The 80 percent of the electorate that doesn’t count itself as hardcore MAGA will take it all in and groan. And then Republican leaders will turn their eyes to Georgia and hold their collective breath.

The obvious thing for Trump to do in a state where he lost to Biden, then fumbled away two Senate seats, then got decimated by Brian Kemp in a proxy primary challenge would be to stay away from the runoff between Herschel Walker and Raphael Warnock. “I think that Youngkin or DeSantis is a better fit for soft Republicans or independents in the suburbs that we need to turn out,” Ralph Reed recently told CNN, astutely. But Trump won’t be able to refrain, particularly if he sees DeSantis and Youngkin stumping for Walker. The thought that his rivals for the 2024 nomination are assets to be deployed while he’s a liability to be contained will pierce his tissue-thin narcissism. If DeSantis goes to Georgia, Trump will want to go to Georgia.

And if he does go and Walker ends up losing, as many expect, suspicions that he’s a drag on the party in swing states will deepen. His phony mystique as the consummate winner will take another hit.
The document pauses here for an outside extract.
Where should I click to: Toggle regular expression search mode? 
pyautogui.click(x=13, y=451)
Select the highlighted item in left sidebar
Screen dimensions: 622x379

Electoral politics will go quiet after that for a long stretch, with DeSantis unlikely to announce before spring. Trump will be left alone in the 2024 spotlight for months, deprived of his ability to take credit for the red midterm tsunami that never happened. He’ll need to find other topics to fill the time.

And the topics he settles on are unlikely to do him any favors.


There will be endless “rigged election” talk on the stump between now and spring, needless to say, because his Queeg-like obsession with the subject always drags him back to it. This time, however, it won’t all have to do with 2020; he’s said already that he wants a do-over of this year’s election in Arizona because of problems with some voting machines on Election Day. Presumably Trump believes that a more comprehensive narrative about fraud that incorporates Kari Lake’s defeat will thrill his fans and deepen their conviction that he was cheated two years ago.

And maybe it will, but at the cost of scaring away whatever swing voters were still open to supporting him. In 2016 Trump’s message was “build the wall and drain the swamp.” In 2020 it was “best economy ever.” In 2024 it’ll be, for all intents and purposes, “Every tight election a MAGA candidate loses is rigged.” The reader will judge for themselves whether that’s more or less likely to attract undecideds than the earlier messages were.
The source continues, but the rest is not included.